Karl Marx é economista e produtor cultural

Nos chama a atenção as discussões travadas acerca da realização ou não do Carnaval de Serra Talhada. Com certeza é totalmente revoltante a situação dos servidores que, após anos de contribuição a previdência (geral ou própria) não receber aquilo que é seu por direito. No entanto, é completamente imoral o uso de um problema de ordem pública, como esse, para fins meramente populistas e eleitoreiros, pois é assim que vejo as argumentações e contestações do ilustríssimo deputado estadual republicano Sebastião Oliveira.

A cultura é o alimento da alma. Estudos recentes que tratam dos aspectos sociais e econômicos sobre a chamada (e nova) Economia Criativa, que tem como base primordial a Economia da Cultura, ressaltam a importância da valorização das tradições e dos artistas locais no contexto da nova sustentabilidade e da afirmação de um novo mercado que funcione de forma independente, justa e sem a “viciosa” intervenção do Estado como promotor do mercado e das ações
culturais.

Em 2008, o Ibope realizou uma pesquisa sobre os indicadores de cultura no Brasil e mostrou que a grande maioria da população está alijada do consumo dos produtos culturais: 87% não freqüentavam cinemas, 92% nunca foram a um museu; 90% dos municípios do país não tinham sala de cinema e 78% nunca assistiram a um espetáculo de dança. Com certeza, isso é resultado e reflexo da medíocre concepção de gestores e deputados que acham que produtos culturais são artigos de luxo ou que exercem papel inexpressível para o desenvolvimento da sociedade.

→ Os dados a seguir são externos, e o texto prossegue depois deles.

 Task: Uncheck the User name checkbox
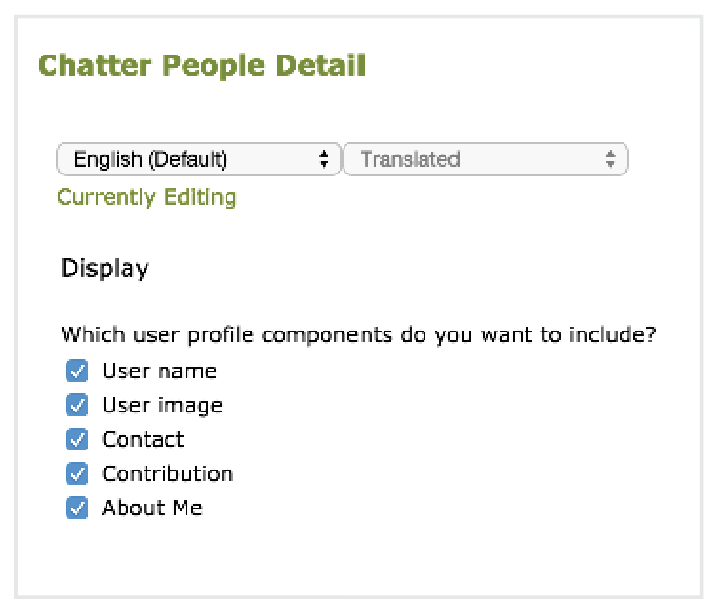tap(77, 372)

“No entanto, é completamente imoral o uso de um problema de ordem pública, como esse, para fins meramente populistas e eleitoreiros, pois é assim que vejo as argumentações e contestações do ilustríssimo deputado estadual republicano Sebastião Oliveira”

É notável e agravante a crise vivenciada pelas administrações públicas municipais Brasil a fora, seja pela redução contestável (ou não) do FPM ou por seqüelas indiretas das crises econômicas nacionais e internacionais da contemporaneidade. Porém, porque sempre a cultura tem que pagar por isso? Reza a constituição brasileira que, assim como a Saúde, o Bem Estar Social e a Educação, a cultura é uma necessidade de primeira ordem. Então porque sempre tratá-la em segundo, terceiro, quarto ou último plano?

Governantes que manifestam essa concepção demonstram total incapacidade de guiar a sociedade para o verdadeiro progresso econômico e social, do qual Serra Talhada anseia há tantos anos. Sou completamente solidário a situação dos servidores ativos e inativos que têm seus vencimentos atrasados pela gestão pública. No entanto, é pura balela um deputado, um prefeito ou um vereador dizer que os compromissos não foram honrados porque o dinheiro foi gasto com cultura.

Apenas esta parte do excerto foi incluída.